Ham? Coitadinho por quê? Ele nem mesmo conhece o gosto do sal, para sentir falta dele.

Em contrapartida ao ver uma criança de 10 meses comendo coxinha, ninguém (ouso arriscar que ninguém mesmo) chega para chamar esse bebê de coitado para os pais.

Preciso dizer que não sou a favor de pessoas que se metem na vida das outras, em especial se tratando do quesito maternidade e paternidade, ok? Apenas usei essas situações como exemplos.

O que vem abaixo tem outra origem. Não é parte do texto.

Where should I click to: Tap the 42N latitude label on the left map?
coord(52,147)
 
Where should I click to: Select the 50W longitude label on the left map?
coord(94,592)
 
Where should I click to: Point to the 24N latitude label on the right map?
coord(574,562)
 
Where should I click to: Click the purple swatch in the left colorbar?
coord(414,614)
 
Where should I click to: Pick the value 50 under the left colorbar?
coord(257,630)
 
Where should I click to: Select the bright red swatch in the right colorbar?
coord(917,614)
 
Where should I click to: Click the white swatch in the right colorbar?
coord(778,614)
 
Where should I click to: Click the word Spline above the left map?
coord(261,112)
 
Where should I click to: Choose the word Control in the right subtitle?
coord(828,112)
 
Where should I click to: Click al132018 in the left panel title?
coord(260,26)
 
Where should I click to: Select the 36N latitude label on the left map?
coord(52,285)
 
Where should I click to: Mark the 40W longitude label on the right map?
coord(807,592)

Gostaria de falar mais sobre alimentação infantil aqui (deixem nos comentários se vocês também querem). Mas esse texto não é exatamente para isso. É para nos chamar a atenção para o básico. Para o nosso comportamento diante do alimento. Precisamos nos libertar dos conceitos de que é preciso comer até raspar o prato, por exemplo. Nosso corpo não é uma lixeira. Se estamos satisfeitos, e ainda tem comida no nosso prato, podemos sim parar e guardar o restante. E se você está preocupado com a fome do mundo, preciso te contar uma coisa: comer ou não aquele resto de comida, não vai resolver essa questão. Procure outra forma de ajudar (tenho certeza que existem várias mais eficientes). Mas não jogue essa responsabilidade no seu corpo. Não coma a mais por isso. Coma para matar sua fome, ou porque quer, ou porque está muito gostoso, mas não por uma obrigatoriedade abstrata de raspar aquele prato. Dessa vez, ninguém vai ficar triste. Não vai ter castigo. E a sobremesa são está mais em jogo.

Reconecte-se com o ato de se alimentar. Faça dele um momento de prazer, de saúde e de consciência. E acredite: um corpo saudável sinaliza  hora de comer e a hora de parar de comer. Ouça o seu corpo um pouquinho… Você não perde por tentar.